In the items, starting with the line with "Task: Enter the 联系电话 field" and going on through the line with "pyautogui.click(x=200, y=235)", change "radio option" to "radio button" and give those lines back with nothing else altered.
##### Data supplied
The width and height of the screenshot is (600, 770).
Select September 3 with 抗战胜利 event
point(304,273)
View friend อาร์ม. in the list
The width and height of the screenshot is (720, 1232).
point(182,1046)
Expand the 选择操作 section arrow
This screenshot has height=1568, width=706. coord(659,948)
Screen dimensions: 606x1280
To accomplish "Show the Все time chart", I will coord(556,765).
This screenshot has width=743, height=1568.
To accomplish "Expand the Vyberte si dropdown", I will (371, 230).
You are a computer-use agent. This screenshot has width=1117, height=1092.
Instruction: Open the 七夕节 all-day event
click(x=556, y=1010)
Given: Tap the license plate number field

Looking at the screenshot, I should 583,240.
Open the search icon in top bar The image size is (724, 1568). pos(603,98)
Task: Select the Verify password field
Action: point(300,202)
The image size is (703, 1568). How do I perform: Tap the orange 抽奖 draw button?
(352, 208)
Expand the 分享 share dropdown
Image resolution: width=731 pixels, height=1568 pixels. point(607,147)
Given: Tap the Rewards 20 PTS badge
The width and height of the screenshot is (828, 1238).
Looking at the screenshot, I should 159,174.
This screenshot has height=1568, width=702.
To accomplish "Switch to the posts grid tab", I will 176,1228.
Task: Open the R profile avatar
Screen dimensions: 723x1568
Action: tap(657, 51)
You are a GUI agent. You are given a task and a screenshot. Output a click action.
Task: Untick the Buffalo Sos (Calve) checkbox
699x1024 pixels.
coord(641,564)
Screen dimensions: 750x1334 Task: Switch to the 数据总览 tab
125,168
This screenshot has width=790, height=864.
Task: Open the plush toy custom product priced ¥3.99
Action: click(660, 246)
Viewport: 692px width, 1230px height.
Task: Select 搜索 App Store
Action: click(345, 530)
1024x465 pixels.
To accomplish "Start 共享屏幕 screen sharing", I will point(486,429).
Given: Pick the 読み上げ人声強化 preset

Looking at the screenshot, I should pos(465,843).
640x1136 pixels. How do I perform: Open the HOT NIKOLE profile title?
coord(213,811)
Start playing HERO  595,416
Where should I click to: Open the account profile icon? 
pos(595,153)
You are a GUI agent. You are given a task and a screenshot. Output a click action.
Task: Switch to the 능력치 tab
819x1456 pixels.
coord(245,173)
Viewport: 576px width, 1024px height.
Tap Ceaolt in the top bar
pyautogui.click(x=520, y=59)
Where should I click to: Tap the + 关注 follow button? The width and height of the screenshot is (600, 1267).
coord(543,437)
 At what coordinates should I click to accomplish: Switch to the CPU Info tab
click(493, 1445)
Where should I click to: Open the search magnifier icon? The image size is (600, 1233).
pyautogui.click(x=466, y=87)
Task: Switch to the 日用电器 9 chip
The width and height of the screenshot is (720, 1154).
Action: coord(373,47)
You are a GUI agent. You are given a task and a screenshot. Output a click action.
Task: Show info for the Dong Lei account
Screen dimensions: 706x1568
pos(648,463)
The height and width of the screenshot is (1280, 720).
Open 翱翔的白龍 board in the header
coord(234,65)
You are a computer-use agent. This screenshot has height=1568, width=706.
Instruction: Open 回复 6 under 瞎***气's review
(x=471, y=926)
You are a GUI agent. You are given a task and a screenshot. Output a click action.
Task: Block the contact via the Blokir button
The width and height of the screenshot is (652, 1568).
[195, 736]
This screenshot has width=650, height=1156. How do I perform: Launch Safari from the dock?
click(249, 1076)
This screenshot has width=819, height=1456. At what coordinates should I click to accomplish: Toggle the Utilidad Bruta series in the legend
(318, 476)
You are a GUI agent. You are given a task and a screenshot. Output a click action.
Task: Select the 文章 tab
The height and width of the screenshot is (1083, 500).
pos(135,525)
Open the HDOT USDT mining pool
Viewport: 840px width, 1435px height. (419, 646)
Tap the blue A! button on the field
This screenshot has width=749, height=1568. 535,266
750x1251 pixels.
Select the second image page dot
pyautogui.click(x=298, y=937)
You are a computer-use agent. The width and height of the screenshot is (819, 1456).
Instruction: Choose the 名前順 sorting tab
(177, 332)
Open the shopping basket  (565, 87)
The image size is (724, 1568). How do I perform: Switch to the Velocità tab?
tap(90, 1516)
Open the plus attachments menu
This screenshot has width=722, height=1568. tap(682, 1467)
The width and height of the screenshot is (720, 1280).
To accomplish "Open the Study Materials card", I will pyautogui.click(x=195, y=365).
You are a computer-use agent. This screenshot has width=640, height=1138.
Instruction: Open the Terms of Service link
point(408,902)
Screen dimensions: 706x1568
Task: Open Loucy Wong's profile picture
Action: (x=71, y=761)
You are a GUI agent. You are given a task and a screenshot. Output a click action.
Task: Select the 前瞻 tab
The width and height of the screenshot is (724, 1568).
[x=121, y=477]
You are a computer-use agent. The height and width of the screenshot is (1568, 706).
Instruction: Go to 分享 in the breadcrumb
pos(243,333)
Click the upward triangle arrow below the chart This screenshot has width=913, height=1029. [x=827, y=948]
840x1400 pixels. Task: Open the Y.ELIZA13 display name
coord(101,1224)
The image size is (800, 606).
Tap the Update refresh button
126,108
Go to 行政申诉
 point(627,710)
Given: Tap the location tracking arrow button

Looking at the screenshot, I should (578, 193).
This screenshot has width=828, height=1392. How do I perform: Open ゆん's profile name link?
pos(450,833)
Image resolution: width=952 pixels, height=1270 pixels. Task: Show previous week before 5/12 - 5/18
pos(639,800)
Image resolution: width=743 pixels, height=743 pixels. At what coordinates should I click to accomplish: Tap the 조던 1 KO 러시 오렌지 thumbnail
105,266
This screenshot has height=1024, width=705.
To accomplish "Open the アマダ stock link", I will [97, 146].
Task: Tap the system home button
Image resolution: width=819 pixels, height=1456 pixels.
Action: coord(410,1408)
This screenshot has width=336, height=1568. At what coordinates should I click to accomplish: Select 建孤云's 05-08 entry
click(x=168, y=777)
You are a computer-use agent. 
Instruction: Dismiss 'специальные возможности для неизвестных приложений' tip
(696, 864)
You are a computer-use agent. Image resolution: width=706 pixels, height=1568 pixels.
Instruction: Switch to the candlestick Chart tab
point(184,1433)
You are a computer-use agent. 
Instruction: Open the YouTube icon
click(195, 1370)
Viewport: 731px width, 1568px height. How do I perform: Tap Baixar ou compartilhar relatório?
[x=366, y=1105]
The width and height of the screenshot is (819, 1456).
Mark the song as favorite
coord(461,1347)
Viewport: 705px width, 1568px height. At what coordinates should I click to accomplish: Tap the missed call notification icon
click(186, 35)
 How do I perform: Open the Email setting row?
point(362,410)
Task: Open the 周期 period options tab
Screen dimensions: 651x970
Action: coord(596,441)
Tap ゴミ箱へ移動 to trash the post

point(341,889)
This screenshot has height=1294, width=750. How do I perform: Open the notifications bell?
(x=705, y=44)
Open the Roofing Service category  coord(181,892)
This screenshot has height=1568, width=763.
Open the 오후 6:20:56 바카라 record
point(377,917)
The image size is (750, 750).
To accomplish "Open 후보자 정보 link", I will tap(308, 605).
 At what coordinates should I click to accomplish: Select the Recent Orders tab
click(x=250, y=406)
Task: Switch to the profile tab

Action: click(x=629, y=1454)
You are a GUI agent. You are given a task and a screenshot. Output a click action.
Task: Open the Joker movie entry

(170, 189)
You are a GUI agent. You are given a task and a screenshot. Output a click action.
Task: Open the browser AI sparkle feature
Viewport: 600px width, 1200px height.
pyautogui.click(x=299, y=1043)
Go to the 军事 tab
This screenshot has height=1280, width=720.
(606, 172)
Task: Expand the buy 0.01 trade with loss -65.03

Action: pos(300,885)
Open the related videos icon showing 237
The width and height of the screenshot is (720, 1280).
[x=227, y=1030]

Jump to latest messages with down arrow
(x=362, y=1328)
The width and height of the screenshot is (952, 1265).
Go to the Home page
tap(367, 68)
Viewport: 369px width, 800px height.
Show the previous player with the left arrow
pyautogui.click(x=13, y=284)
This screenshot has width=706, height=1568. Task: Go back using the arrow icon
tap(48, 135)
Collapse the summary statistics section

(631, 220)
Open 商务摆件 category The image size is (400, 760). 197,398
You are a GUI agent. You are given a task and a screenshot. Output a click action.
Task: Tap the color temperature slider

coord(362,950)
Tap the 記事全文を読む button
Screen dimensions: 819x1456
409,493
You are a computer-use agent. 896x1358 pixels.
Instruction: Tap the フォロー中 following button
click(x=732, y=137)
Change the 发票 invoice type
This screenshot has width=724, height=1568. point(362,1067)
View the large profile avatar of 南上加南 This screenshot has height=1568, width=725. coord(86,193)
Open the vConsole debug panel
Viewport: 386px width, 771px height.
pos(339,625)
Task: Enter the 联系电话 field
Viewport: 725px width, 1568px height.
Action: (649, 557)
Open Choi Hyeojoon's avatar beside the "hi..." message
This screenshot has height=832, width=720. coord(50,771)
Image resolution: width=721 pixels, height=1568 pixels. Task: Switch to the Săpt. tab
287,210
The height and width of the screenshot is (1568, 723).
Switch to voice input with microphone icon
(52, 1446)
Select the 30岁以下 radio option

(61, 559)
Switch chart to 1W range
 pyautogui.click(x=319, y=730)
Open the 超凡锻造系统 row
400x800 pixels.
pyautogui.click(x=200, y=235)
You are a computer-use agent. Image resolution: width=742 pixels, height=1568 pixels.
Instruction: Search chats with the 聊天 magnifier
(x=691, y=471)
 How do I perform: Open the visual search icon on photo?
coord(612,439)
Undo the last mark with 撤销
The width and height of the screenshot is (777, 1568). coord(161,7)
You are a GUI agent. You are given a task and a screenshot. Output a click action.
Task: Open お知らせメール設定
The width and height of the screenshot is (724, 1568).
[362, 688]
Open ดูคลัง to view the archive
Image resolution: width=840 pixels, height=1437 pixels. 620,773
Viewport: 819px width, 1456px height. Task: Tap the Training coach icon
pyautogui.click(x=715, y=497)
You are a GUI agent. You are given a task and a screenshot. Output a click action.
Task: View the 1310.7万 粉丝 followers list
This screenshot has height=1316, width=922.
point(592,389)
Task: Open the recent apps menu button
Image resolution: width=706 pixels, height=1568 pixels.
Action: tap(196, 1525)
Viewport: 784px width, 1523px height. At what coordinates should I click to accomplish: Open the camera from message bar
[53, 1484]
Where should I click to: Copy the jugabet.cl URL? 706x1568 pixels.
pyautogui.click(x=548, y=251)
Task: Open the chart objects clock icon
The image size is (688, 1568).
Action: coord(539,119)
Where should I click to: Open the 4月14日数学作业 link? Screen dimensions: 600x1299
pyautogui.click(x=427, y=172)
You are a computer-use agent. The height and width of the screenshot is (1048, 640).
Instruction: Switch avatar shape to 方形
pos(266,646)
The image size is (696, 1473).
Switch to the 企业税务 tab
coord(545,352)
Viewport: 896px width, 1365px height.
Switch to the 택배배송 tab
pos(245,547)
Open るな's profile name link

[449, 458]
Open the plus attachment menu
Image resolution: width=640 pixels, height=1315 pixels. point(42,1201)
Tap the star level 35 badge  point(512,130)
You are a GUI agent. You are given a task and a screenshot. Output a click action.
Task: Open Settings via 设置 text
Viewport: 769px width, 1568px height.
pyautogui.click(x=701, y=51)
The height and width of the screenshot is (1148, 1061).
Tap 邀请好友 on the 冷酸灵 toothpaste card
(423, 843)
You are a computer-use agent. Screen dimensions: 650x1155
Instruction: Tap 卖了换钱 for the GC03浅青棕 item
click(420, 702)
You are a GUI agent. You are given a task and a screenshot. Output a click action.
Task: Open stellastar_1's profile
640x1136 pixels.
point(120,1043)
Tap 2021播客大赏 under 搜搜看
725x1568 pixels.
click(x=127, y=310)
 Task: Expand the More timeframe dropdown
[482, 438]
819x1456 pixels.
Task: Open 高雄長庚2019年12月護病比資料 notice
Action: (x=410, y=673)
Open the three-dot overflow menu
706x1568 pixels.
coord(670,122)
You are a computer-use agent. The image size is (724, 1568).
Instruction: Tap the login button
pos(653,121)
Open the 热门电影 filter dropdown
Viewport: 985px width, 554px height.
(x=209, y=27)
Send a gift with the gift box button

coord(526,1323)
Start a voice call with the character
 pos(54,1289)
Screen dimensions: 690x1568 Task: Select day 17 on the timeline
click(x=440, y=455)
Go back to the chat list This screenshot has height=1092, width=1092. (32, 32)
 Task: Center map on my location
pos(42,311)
##########
**The solution**
Task: Enter the 联系电话 field
Viewport: 725px width, 1568px height.
Action: (649, 557)
Open Choi Hyeojoon's avatar beside the "hi..." message
This screenshot has height=832, width=720. coord(50,771)
Image resolution: width=721 pixels, height=1568 pixels. Task: Switch to the Săpt. tab
287,210
The height and width of the screenshot is (1568, 723).
Switch to voice input with microphone icon
(52, 1446)
Select the 30岁以下 radio button

(61, 559)
Switch chart to 1W range
 pyautogui.click(x=319, y=730)
Open the 超凡锻造系统 row
400x800 pixels.
pyautogui.click(x=200, y=235)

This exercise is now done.